(Dataset items)
┏━━
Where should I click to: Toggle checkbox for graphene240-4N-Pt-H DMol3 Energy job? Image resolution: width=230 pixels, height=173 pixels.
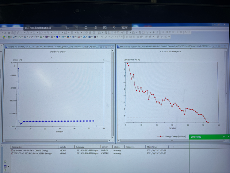tap(12, 151)
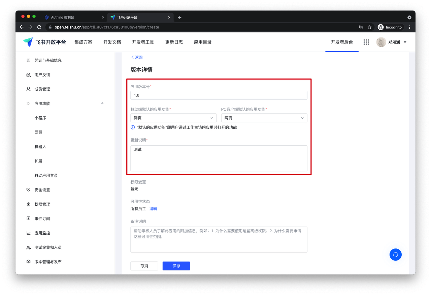Click the 安全设置 shield icon
This screenshot has height=295, width=431.
[28, 189]
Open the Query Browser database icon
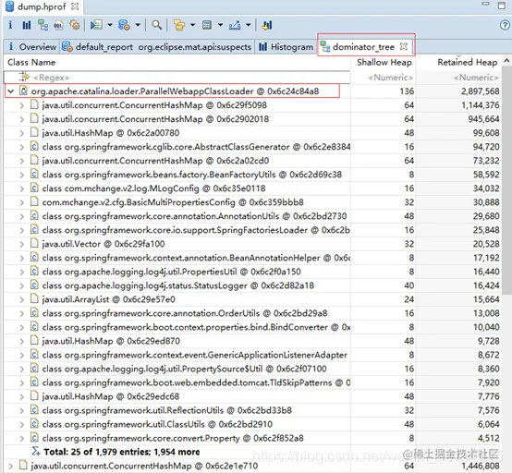Screen dimensions: 512x473 (124, 25)

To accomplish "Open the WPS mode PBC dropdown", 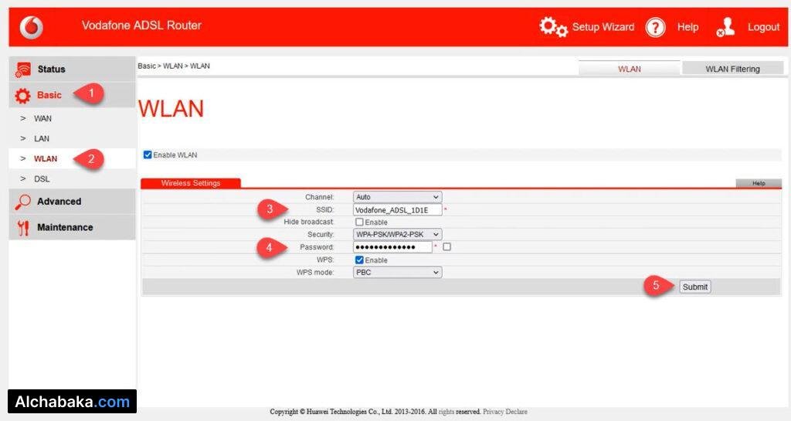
┗━━
Every entry above, pictures excluded, needs to be duplicated exactly.

Where should I click to: Toggle checkbox for graphene240-4N-Pt-H DMol3 Energy job? Image resolution: width=230 pixels, height=173 pixels.
tap(12, 151)
Click the 安全设置 shield icon
This screenshot has height=295, width=431.
[28, 189]
Open the Query Browser database icon
Screen dimensions: 512x473 (124, 25)

To accomplish "Open the WPS mode PBC dropdown", 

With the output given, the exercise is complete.